I’ve stood among giants. Men and women who’ve served in combat are heroes one and all — and I’ve known quite a few. Almost all become quiet and reserved when you inquire about their time in battle. They’ll usually ask to change the subject or somehow become distant and reflective. This makes it difficult to truly understand the sacrifices our fallen heroes have made for us and the horrors our returning veterans have experienced. Perhaps we can better comprehend if we’re permitted a glimpse into the reverence with which our military treats their fallen comrades. With all due respect and reverence I offer to you an excerpt from correspondence received from my brother-in-law, Lt. Colonel Michael Stelzig, currently stationed in Kandahar, Afghanistan.
Today we said goodbye to two of our fallen Heroes, a Marine and a Navy Corpsman, who where killed in action last night. We call the farewell a “Ramp Ceremony” which is designed as a dignified transfer of our dead from the unit to a military aircraft to begin their final journey home.
The C-130 or C-17 aircraft is parked on the ramp of the airfield with its rear doors open exposing the entire length of the plane. This plane will carry only our dead, no other cargo. This ceremony is conducted for each and every Soldier, Sailor, Marine or Airman who has died in Iraq or Afghanistan.
Armed guards and armored vehicles are posted, surrounding the plane facing outward, standing vigilant to prevent a suicide bomber or insurgent attack from attempting to take advantage of a large group of assembled troops.
Today, the formation was about 400 Coalition military and civilian members, assembled in two parallel formations, 10 ranks deep, facing each other, creating a corridor extending at least 100 yards from the tail of the plane. When unit commanders and staff are in position next to the plane, the ambulance arrives, backing up to the end of the formation.

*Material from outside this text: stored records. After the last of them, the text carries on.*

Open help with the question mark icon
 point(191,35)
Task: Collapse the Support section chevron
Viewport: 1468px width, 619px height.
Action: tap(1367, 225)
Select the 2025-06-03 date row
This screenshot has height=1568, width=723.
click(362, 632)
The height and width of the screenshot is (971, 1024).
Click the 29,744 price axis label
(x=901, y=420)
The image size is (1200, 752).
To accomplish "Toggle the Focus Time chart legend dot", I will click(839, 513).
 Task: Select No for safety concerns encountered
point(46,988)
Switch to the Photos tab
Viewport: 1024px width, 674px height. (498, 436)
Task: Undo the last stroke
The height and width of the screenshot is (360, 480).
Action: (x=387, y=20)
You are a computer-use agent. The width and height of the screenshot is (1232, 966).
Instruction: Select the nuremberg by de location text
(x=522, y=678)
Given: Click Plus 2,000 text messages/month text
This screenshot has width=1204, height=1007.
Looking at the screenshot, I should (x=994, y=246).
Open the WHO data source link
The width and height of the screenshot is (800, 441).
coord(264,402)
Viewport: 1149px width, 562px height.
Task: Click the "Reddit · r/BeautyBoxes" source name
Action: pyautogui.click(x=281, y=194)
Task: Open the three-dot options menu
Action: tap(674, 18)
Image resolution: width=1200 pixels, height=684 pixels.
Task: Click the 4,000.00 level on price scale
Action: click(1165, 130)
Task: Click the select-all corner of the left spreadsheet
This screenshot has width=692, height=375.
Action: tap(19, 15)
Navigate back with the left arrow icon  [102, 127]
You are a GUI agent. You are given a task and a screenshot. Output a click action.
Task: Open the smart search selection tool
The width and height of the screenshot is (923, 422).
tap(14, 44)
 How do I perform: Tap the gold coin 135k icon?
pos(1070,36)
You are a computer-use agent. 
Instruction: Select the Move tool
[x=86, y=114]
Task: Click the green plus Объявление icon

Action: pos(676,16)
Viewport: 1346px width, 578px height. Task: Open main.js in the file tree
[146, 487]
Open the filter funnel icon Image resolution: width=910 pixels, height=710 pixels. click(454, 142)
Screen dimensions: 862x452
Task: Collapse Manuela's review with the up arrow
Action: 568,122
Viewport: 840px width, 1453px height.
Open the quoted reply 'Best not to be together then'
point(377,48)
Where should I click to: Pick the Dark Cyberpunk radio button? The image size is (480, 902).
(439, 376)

The chaplain steps forward to deliver a brief but powerful prayer. Next, the honor guards (members of the unit) carefully move the casket from the ambulance, they slow-march their fallen brother down with human corridor and into the plane. They secure the casket in the plane render one last salute before exiting the plane. They repeat process for their other fallen brother.
As the honor guard starts to slow march toward the plane the Sergeant Major orders the formation to present arms, the formation holds the salute until each fallen hero is secured inside the plane. The unit commanders and staff file inside the plane, render a salute as a final goodbye to their fallen warriors then exit the plane. The plane is prepared for an immediate departure.
Much can be said about the way a culture takes care of their war dead. Today we honor those who have made the ultimate sacrifice. Our two Heroes’ pain in this world has ended, but their families’ pain is just beginning. Please keep the families of our Marine and Corpsman in your hearts today as they just found out or will soon find out that they just lost a son, a brother, a husband or a father.
Today, please don’t think of Memorial Day as the “beginning of summer.” It’s not a day of parades and hot dogs and beer even though most of us will partake in such festivities. Please take the time to say a silent Thank You to those who’ve given their all and a prayer for their families and for those who still are in harm’s way. May they all return safely. Amen.